The range of legal code points is U+0000 to U+10FFFF and according to the Character java class the lower 21 bits of an int are used to represent Unicode code points and the most significant 11 bits must be zero. In this case, the value FFE0 << 16 is a good candidate as a separator.

In our implementation we’re only interested if pattern exists or not in text. Our constraint is more relaxed and we can have an implementation that handles chars and the only gotcha is to calculate the z array in two steps. First we calculate z that corresponds to the pattern part, then we skip the separator position and calculate the z array slice representing the text portion.

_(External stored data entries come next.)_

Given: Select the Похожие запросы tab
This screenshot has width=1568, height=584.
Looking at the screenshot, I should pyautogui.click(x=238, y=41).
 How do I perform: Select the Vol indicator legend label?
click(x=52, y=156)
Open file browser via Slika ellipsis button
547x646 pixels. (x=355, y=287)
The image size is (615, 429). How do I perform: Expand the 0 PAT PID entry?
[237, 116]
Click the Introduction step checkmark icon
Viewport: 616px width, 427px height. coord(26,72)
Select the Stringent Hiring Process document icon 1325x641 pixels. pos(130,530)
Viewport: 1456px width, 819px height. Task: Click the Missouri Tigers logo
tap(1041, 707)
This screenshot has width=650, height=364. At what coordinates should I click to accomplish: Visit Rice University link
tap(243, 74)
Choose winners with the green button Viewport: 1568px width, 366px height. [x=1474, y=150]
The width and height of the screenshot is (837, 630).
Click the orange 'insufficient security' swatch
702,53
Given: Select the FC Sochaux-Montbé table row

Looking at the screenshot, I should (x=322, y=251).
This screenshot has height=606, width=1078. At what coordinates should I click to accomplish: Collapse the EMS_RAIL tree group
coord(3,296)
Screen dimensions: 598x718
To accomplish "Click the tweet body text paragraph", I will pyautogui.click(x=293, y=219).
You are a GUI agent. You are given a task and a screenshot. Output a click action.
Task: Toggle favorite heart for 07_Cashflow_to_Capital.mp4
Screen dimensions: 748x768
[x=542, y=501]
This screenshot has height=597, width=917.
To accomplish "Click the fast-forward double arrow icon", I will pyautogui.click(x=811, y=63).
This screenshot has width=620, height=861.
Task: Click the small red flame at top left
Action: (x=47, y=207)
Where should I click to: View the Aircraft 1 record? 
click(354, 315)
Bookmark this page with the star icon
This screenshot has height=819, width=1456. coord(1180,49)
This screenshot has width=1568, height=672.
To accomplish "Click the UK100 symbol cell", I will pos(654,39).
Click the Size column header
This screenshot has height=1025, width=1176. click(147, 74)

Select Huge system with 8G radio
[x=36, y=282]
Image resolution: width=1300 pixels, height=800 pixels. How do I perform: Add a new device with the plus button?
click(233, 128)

The implementation follows:

public class ZAlgorithm {

    private static void calculateZ(int[] z, char[] s , int ini, int end) {
        int l = 0; // z-box left
        int r = 0; // z-box right

        for (int i = ini; i <= end; i++) {
            if (i > r) {
                l = r = i;
                while (r <= end && s[r] == s[r - l]) r++;
                z[i] = r - l;
                r--;
            } else {
                int k = i - l;
                if (z[k] < (r - i + 1)) {
                    z[i] = z[k];
                } else {
                    l = i;
                    while (r <= end && s[r] == s[r - l]) r++;
                    z[i] = r - l;
                    r--;
                }
            }
        }
    }

    private static int[] zarray(String pattern, String text) {
        int plen = pattern.length();
        int tlen = text.length();
        int slen = plen + tlen + 1;
        char[] s = new char[slen];
        pattern.getChars(0, plen - 1, s, 0);
        text.getChars(0, tlen - 1, s, plen + 1);
        int[] r = new int[slen];
        calculateZ(r, s, 1, plen - 1); // pattern
        calculateZ(r, s, plen + 1, slen - 1); // text
        return r;
    }

    public static boolean issubstring(String pattern, String text) {
        if (pattern.length() > text.length()) return false;
        int[] z = zarray(pattern, text);
        for (int i = pattern.length() + 1; i < z.length; i++)
            if (z[i] == pattern.length())
                return true;

        return false;
    }

}

As a curiosity, according to Gusfield the z-algorithm was first introduced in An O(n log n) Algorithm for Finding All Repetitions in a String.